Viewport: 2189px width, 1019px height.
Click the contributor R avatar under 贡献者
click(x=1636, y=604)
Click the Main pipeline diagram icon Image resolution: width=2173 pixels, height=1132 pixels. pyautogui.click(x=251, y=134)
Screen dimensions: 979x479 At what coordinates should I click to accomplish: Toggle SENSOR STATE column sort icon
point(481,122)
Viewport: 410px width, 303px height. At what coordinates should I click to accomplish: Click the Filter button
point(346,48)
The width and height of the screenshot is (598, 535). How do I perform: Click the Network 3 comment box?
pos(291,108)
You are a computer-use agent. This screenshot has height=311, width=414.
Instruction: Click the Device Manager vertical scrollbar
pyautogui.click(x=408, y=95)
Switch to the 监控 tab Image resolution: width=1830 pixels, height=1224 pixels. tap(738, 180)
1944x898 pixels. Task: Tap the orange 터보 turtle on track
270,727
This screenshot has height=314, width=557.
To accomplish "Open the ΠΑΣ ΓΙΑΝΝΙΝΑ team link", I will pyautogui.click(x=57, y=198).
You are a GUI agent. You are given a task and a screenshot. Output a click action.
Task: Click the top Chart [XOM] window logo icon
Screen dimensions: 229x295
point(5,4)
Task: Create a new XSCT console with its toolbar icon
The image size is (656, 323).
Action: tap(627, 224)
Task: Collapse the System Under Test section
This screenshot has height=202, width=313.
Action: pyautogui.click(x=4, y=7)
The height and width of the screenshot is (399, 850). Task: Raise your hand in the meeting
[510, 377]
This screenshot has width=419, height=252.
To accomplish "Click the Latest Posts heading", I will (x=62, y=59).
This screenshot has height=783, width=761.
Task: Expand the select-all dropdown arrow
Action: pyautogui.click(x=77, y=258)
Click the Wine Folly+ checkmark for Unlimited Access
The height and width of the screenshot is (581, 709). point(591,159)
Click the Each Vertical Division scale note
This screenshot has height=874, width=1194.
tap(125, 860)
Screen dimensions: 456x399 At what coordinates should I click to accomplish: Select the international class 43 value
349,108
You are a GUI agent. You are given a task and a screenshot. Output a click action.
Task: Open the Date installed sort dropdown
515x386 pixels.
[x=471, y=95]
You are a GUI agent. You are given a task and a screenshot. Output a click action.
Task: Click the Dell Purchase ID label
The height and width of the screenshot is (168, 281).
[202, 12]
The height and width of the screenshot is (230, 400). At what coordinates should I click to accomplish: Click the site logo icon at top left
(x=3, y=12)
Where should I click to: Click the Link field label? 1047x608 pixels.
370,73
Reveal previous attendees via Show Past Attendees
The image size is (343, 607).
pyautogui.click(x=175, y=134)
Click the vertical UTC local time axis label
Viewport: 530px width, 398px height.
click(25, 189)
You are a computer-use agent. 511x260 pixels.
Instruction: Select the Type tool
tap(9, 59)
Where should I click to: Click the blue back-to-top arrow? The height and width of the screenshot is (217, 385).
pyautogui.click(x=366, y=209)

☆ ☆ ☆ ☆

#### [Task details]
Reproduce the entire listing above verbatim, line for line, from the first line through the last, with no character changed.

#### [Finished task]
Viewport: 2189px width, 1019px height.
Click the contributor R avatar under 贡献者
click(x=1636, y=604)
Click the Main pipeline diagram icon Image resolution: width=2173 pixels, height=1132 pixels. pyautogui.click(x=251, y=134)
Screen dimensions: 979x479 At what coordinates should I click to accomplish: Toggle SENSOR STATE column sort icon
point(481,122)
Viewport: 410px width, 303px height. At what coordinates should I click to accomplish: Click the Filter button
point(346,48)
The width and height of the screenshot is (598, 535). How do I perform: Click the Network 3 comment box?
pos(291,108)
You are a computer-use agent. This screenshot has height=311, width=414.
Instruction: Click the Device Manager vertical scrollbar
pyautogui.click(x=408, y=95)
Switch to the 监控 tab Image resolution: width=1830 pixels, height=1224 pixels. tap(738, 180)
1944x898 pixels. Task: Tap the orange 터보 turtle on track
270,727
This screenshot has height=314, width=557.
To accomplish "Open the ΠΑΣ ΓΙΑΝΝΙΝΑ team link", I will pyautogui.click(x=57, y=198).
You are a GUI agent. You are given a task and a screenshot. Output a click action.
Task: Click the top Chart [XOM] window logo icon
Screen dimensions: 229x295
point(5,4)
Task: Create a new XSCT console with its toolbar icon
The image size is (656, 323).
Action: tap(627, 224)
Task: Collapse the System Under Test section
This screenshot has height=202, width=313.
Action: pyautogui.click(x=4, y=7)
The height and width of the screenshot is (399, 850). Task: Raise your hand in the meeting
[510, 377]
This screenshot has width=419, height=252.
To accomplish "Click the Latest Posts heading", I will (x=62, y=59).
This screenshot has height=783, width=761.
Task: Expand the select-all dropdown arrow
Action: pyautogui.click(x=77, y=258)
Click the Wine Folly+ checkmark for Unlimited Access
The height and width of the screenshot is (581, 709). point(591,159)
Click the Each Vertical Division scale note
This screenshot has height=874, width=1194.
tap(125, 860)
Screen dimensions: 456x399 At what coordinates should I click to accomplish: Select the international class 43 value
349,108
You are a GUI agent. You are given a task and a screenshot. Output a click action.
Task: Open the Date installed sort dropdown
515x386 pixels.
[x=471, y=95]
You are a GUI agent. You are given a task and a screenshot. Output a click action.
Task: Click the Dell Purchase ID label
The height and width of the screenshot is (168, 281).
[202, 12]
The height and width of the screenshot is (230, 400). At what coordinates should I click to accomplish: Click the site logo icon at top left
(x=3, y=12)
Where should I click to: Click the Link field label? 1047x608 pixels.
370,73
Reveal previous attendees via Show Past Attendees
The image size is (343, 607).
pyautogui.click(x=175, y=134)
Click the vertical UTC local time axis label
Viewport: 530px width, 398px height.
click(25, 189)
You are a computer-use agent. 511x260 pixels.
Instruction: Select the Type tool
tap(9, 59)
Where should I click to: Click the blue back-to-top arrow? The height and width of the screenshot is (217, 385).
pyautogui.click(x=366, y=209)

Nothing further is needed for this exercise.